__HOW TO COMPLETE THIS TASK__: Output the data below exactly. Leave nothing out.

Top of INPUT RECORDS

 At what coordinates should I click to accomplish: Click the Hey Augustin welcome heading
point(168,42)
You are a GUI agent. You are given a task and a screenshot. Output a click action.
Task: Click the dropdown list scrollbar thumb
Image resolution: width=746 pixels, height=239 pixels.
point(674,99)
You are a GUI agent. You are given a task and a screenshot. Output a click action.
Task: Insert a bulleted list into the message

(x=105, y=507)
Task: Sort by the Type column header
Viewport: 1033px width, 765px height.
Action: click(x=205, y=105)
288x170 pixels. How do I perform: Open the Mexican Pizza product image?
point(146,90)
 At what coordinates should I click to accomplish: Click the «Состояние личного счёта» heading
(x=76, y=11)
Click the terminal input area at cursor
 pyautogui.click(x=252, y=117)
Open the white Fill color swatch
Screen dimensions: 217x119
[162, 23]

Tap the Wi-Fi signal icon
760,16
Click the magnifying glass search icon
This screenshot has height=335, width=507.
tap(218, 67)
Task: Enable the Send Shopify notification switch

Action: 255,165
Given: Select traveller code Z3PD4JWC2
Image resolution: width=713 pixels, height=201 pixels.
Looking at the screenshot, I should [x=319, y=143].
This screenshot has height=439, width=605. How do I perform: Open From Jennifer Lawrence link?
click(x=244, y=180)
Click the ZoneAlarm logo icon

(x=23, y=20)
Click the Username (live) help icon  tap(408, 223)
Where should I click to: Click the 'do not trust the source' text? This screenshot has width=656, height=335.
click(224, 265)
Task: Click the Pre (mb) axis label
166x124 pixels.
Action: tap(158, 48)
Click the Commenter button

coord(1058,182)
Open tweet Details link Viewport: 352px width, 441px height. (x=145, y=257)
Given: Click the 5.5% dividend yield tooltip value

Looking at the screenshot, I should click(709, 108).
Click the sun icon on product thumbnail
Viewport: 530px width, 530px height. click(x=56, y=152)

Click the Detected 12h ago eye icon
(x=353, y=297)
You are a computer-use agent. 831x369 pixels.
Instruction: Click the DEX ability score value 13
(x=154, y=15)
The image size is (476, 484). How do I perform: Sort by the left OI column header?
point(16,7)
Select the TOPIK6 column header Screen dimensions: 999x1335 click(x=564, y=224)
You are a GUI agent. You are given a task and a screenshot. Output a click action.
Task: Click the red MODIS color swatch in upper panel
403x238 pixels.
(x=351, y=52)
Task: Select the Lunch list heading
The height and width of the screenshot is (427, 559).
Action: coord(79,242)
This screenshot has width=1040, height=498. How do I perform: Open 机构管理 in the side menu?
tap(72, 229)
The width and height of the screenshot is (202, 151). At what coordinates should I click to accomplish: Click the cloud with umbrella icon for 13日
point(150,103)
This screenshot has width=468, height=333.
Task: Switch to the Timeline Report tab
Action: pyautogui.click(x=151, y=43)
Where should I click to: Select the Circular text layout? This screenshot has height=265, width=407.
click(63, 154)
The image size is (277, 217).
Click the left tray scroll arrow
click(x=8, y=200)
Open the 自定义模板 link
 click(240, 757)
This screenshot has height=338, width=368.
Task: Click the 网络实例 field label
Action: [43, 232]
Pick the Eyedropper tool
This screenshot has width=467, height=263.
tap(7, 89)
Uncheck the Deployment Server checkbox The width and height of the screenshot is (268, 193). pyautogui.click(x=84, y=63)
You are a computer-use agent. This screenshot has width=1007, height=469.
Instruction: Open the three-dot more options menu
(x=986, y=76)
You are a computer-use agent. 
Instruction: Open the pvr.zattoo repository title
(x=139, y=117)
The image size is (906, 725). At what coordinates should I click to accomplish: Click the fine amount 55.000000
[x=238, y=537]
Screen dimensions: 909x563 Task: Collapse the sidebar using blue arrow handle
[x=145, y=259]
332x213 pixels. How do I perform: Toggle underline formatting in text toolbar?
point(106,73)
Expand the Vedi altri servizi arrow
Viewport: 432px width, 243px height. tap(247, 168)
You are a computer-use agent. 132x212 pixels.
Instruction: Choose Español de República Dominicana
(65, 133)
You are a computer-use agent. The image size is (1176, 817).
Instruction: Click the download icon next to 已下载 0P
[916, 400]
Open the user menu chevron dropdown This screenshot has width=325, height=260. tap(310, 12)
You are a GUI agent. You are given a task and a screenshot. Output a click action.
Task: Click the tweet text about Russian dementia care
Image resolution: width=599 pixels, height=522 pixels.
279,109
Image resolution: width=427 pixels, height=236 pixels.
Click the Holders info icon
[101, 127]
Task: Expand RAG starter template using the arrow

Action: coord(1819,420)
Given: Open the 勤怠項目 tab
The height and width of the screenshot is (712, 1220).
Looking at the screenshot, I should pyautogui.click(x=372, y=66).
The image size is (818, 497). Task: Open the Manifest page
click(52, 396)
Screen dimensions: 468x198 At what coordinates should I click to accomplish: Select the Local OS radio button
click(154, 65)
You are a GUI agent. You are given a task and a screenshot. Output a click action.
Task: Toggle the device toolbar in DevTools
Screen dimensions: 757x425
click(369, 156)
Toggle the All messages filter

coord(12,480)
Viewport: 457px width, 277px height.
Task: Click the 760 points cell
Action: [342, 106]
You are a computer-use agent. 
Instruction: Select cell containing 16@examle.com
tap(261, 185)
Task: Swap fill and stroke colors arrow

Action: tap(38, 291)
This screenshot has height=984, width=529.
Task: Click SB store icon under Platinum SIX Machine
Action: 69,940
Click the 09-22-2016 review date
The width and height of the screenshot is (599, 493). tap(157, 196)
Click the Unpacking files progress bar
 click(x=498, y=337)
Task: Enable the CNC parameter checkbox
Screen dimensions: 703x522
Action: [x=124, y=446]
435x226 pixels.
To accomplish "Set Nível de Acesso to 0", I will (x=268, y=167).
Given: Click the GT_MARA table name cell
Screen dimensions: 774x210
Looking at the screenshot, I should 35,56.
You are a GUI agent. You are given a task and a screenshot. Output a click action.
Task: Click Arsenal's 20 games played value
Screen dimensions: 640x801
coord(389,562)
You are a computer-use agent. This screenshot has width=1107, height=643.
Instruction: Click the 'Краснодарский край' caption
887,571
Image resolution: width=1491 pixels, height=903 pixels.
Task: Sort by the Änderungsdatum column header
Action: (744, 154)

Bottom of INPUT RECORDS

__TASK SOLUTION__:
 At what coordinates should I click to accomplish: Click the Hey Augustin welcome heading
point(168,42)
You are a GUI agent. You are given a task and a screenshot. Output a click action.
Task: Click the dropdown list scrollbar thumb
Image resolution: width=746 pixels, height=239 pixels.
point(674,99)
You are a GUI agent. You are given a task and a screenshot. Output a click action.
Task: Insert a bulleted list into the message

(x=105, y=507)
Task: Sort by the Type column header
Viewport: 1033px width, 765px height.
Action: click(x=205, y=105)
288x170 pixels. How do I perform: Open the Mexican Pizza product image?
point(146,90)
 At what coordinates should I click to accomplish: Click the «Состояние личного счёта» heading
(x=76, y=11)
Click the terminal input area at cursor
 pyautogui.click(x=252, y=117)
Open the white Fill color swatch
Screen dimensions: 217x119
[162, 23]

Tap the Wi-Fi signal icon
760,16
Click the magnifying glass search icon
This screenshot has height=335, width=507.
tap(218, 67)
Task: Enable the Send Shopify notification switch

Action: 255,165
Given: Select traveller code Z3PD4JWC2
Image resolution: width=713 pixels, height=201 pixels.
Looking at the screenshot, I should [x=319, y=143].
This screenshot has height=439, width=605. How do I perform: Open From Jennifer Lawrence link?
click(x=244, y=180)
Click the ZoneAlarm logo icon

(x=23, y=20)
Click the Username (live) help icon  tap(408, 223)
Where should I click to: Click the 'do not trust the source' text? This screenshot has width=656, height=335.
click(224, 265)
Task: Click the Pre (mb) axis label
166x124 pixels.
Action: tap(158, 48)
Click the Commenter button

coord(1058,182)
Open tweet Details link Viewport: 352px width, 441px height. (x=145, y=257)
Given: Click the 5.5% dividend yield tooltip value

Looking at the screenshot, I should click(709, 108).
Click the sun icon on product thumbnail
Viewport: 530px width, 530px height. click(x=56, y=152)

Click the Detected 12h ago eye icon
(x=353, y=297)
You are a computer-use agent. 831x369 pixels.
Instruction: Click the DEX ability score value 13
(x=154, y=15)
The image size is (476, 484). How do I perform: Sort by the left OI column header?
point(16,7)
Select the TOPIK6 column header Screen dimensions: 999x1335 click(x=564, y=224)
You are a GUI agent. You are given a task and a screenshot. Output a click action.
Task: Click the red MODIS color swatch in upper panel
403x238 pixels.
(x=351, y=52)
Task: Select the Lunch list heading
The height and width of the screenshot is (427, 559).
Action: coord(79,242)
This screenshot has width=1040, height=498. How do I perform: Open 机构管理 in the side menu?
tap(72, 229)
The width and height of the screenshot is (202, 151). At what coordinates should I click to accomplish: Click the cloud with umbrella icon for 13日
point(150,103)
This screenshot has width=468, height=333.
Task: Switch to the Timeline Report tab
Action: pyautogui.click(x=151, y=43)
Where should I click to: Select the Circular text layout? This screenshot has height=265, width=407.
click(63, 154)
The image size is (277, 217).
Click the left tray scroll arrow
click(x=8, y=200)
Open the 自定义模板 link
 click(240, 757)
This screenshot has height=338, width=368.
Task: Click the 网络实例 field label
Action: [43, 232]
Pick the Eyedropper tool
This screenshot has width=467, height=263.
tap(7, 89)
Uncheck the Deployment Server checkbox The width and height of the screenshot is (268, 193). pyautogui.click(x=84, y=63)
You are a computer-use agent. This screenshot has width=1007, height=469.
Instruction: Open the three-dot more options menu
(x=986, y=76)
You are a computer-use agent. 
Instruction: Open the pvr.zattoo repository title
(x=139, y=117)
The image size is (906, 725). At what coordinates should I click to accomplish: Click the fine amount 55.000000
[x=238, y=537]
Screen dimensions: 909x563 Task: Collapse the sidebar using blue arrow handle
[x=145, y=259]
332x213 pixels. How do I perform: Toggle underline formatting in text toolbar?
point(106,73)
Expand the Vedi altri servizi arrow
Viewport: 432px width, 243px height. tap(247, 168)
You are a computer-use agent. 132x212 pixels.
Instruction: Choose Español de República Dominicana
(65, 133)
You are a computer-use agent. The image size is (1176, 817).
Instruction: Click the download icon next to 已下载 0P
[916, 400]
Open the user menu chevron dropdown This screenshot has width=325, height=260. tap(310, 12)
You are a GUI agent. You are given a task and a screenshot. Output a click action.
Task: Click the tweet text about Russian dementia care
Image resolution: width=599 pixels, height=522 pixels.
279,109
Image resolution: width=427 pixels, height=236 pixels.
Click the Holders info icon
[101, 127]
Task: Expand RAG starter template using the arrow

Action: coord(1819,420)
Given: Open the 勤怠項目 tab
The height and width of the screenshot is (712, 1220).
Looking at the screenshot, I should pyautogui.click(x=372, y=66).
The image size is (818, 497). Task: Open the Manifest page
click(52, 396)
Screen dimensions: 468x198 At what coordinates should I click to accomplish: Select the Local OS radio button
click(154, 65)
You are a GUI agent. You are given a task and a screenshot. Output a click action.
Task: Toggle the device toolbar in DevTools
Screen dimensions: 757x425
click(369, 156)
Toggle the All messages filter

coord(12,480)
Viewport: 457px width, 277px height.
Task: Click the 760 points cell
Action: [342, 106]
You are a computer-use agent. 
Instruction: Select cell containing 16@examle.com
tap(261, 185)
Task: Swap fill and stroke colors arrow

Action: tap(38, 291)
This screenshot has height=984, width=529.
Task: Click SB store icon under Platinum SIX Machine
Action: 69,940
Click the 09-22-2016 review date
The width and height of the screenshot is (599, 493). tap(157, 196)
Click the Unpacking files progress bar
 click(x=498, y=337)
Task: Enable the CNC parameter checkbox
Screen dimensions: 703x522
Action: [x=124, y=446]
435x226 pixels.
To accomplish "Set Nível de Acesso to 0", I will (x=268, y=167).
Given: Click the GT_MARA table name cell
Screen dimensions: 774x210
Looking at the screenshot, I should 35,56.
You are a GUI agent. You are given a task and a screenshot. Output a click action.
Task: Click Arsenal's 20 games played value
Screen dimensions: 640x801
coord(389,562)
You are a computer-use agent. This screenshot has width=1107, height=643.
Instruction: Click the 'Краснодарский край' caption
887,571
Image resolution: width=1491 pixels, height=903 pixels.
Task: Sort by the Änderungsdatum column header
Action: (744, 154)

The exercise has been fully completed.